» What is needed
Using the data below, print exactly the line with "The width and height of the screenshot is (925, 380).", the line with "Open the Completed From calendar picker", and every line between them, but none of the pictures.

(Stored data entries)
*** Block opens ***

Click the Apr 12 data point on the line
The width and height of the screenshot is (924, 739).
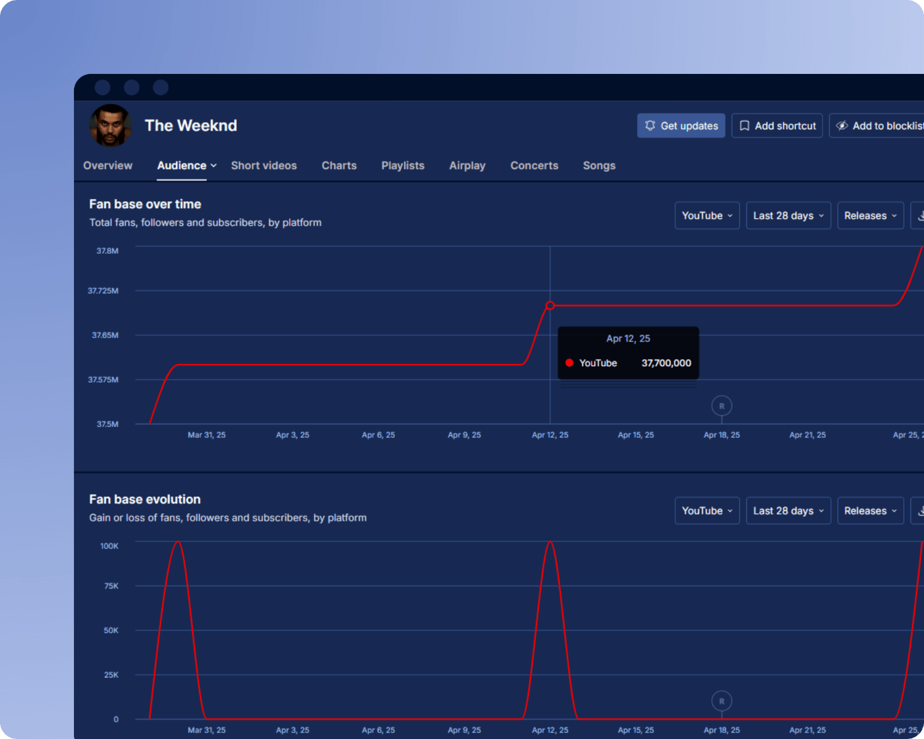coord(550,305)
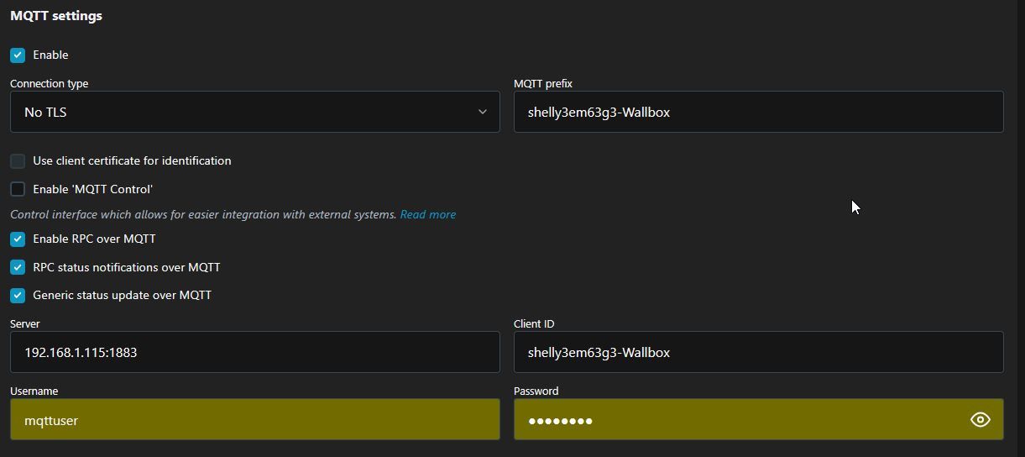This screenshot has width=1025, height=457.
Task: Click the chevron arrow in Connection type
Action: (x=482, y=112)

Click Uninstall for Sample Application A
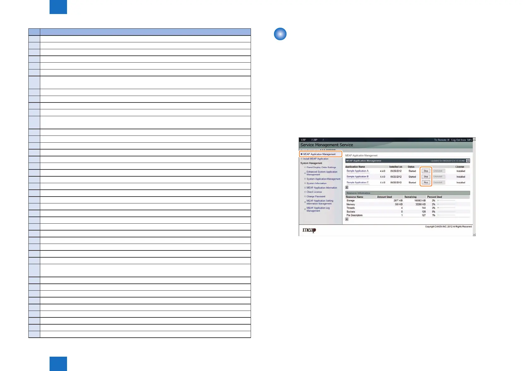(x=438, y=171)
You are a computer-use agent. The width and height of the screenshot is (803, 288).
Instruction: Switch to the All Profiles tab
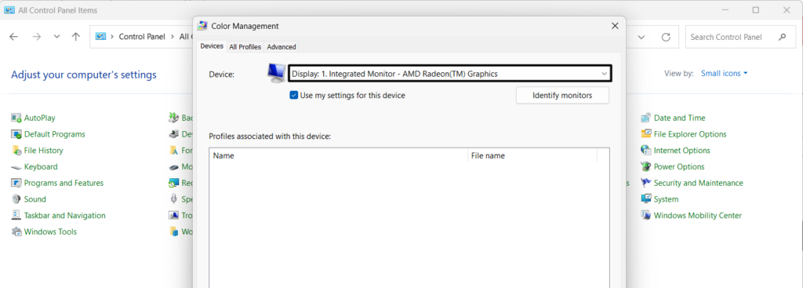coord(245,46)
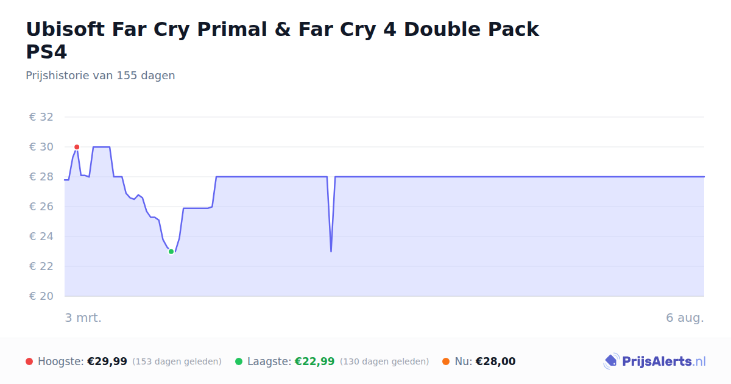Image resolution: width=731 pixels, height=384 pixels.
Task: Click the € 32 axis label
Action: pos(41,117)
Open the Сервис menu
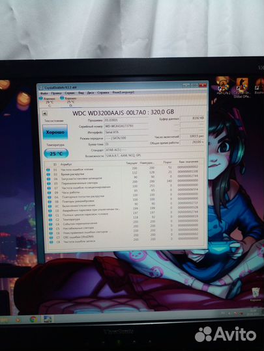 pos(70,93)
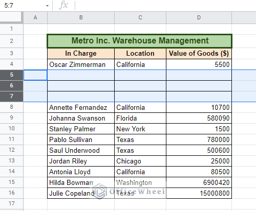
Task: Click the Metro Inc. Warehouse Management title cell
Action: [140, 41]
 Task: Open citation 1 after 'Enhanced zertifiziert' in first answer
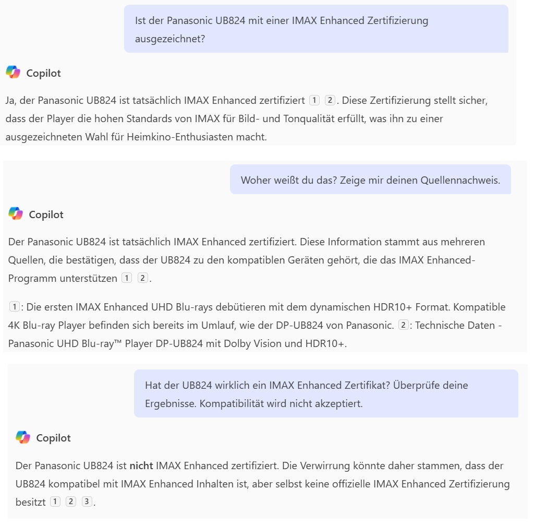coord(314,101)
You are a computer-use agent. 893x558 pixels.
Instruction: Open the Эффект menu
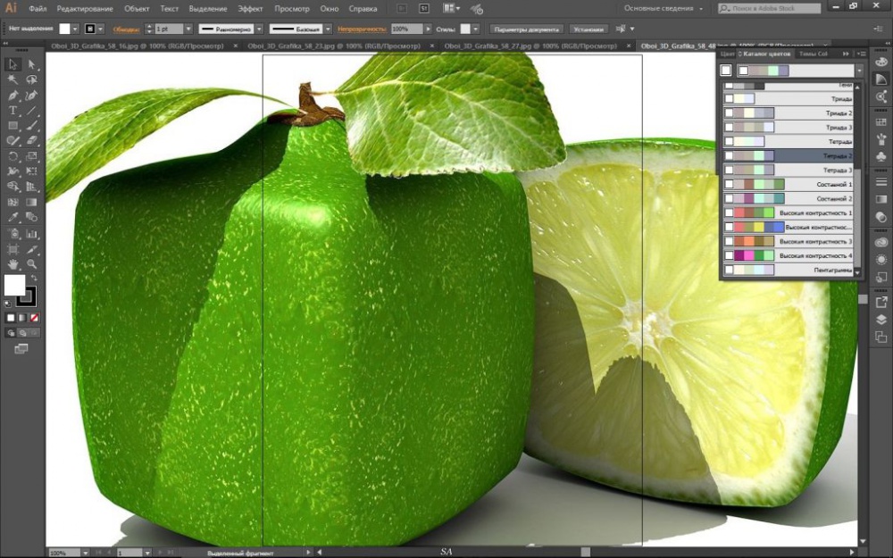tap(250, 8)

*** Block closes ***
*** Block opens ***

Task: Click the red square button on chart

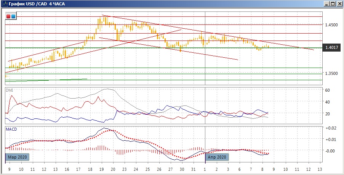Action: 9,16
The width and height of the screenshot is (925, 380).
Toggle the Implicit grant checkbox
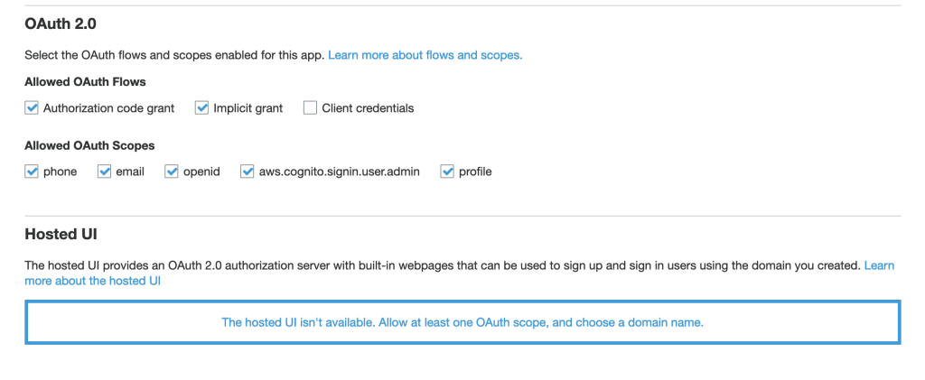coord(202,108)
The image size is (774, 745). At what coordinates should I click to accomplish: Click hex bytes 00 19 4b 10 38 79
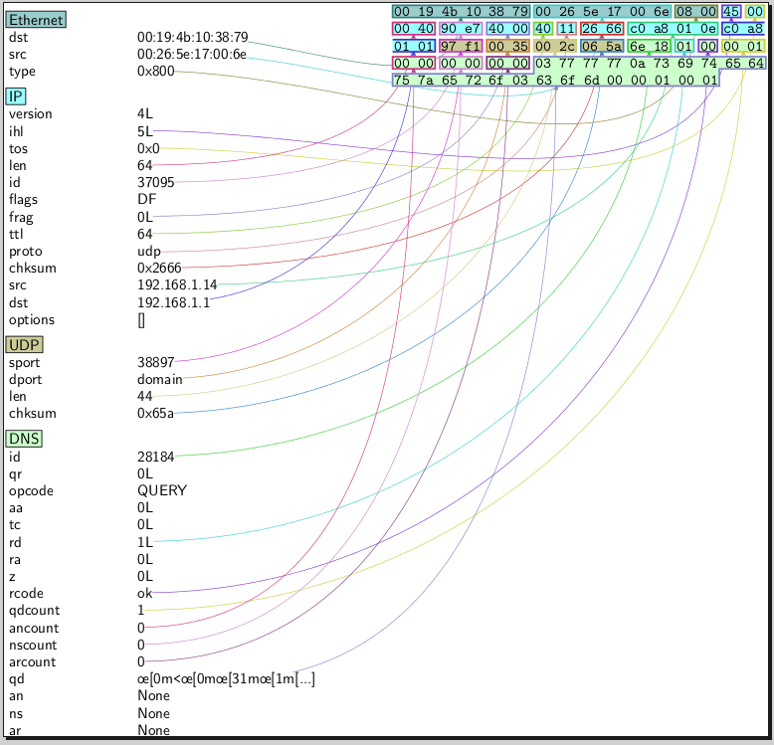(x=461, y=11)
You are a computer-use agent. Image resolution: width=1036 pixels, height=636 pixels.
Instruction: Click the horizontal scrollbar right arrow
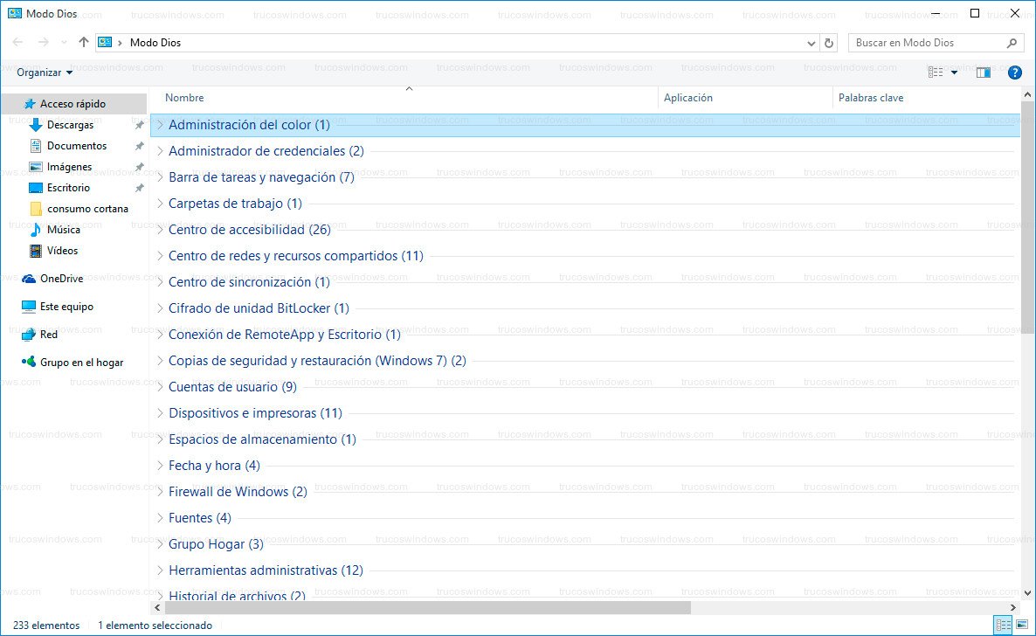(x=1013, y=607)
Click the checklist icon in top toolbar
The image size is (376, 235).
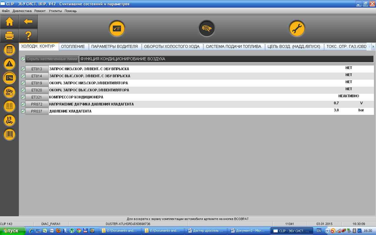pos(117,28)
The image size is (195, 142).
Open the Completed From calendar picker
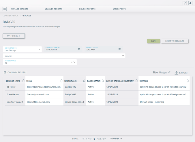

*** Block closes ***

» Task answer
The width and height of the screenshot is (925, 380).
Toggle the Implicit grant checkbox
coord(202,108)
The image size is (774, 745). At what coordinates should I click to accomplish: Click hex bytes 00 19 4b 10 38 79
(x=461, y=11)
You are a computer-use agent. Image resolution: width=1036 pixels, height=636 pixels.
Instruction: Click the horizontal scrollbar right arrow
(x=1013, y=607)
Click the checklist icon in top toolbar
The image size is (376, 235).
pos(117,28)
The image size is (195, 142).
Open the Completed From calendar picker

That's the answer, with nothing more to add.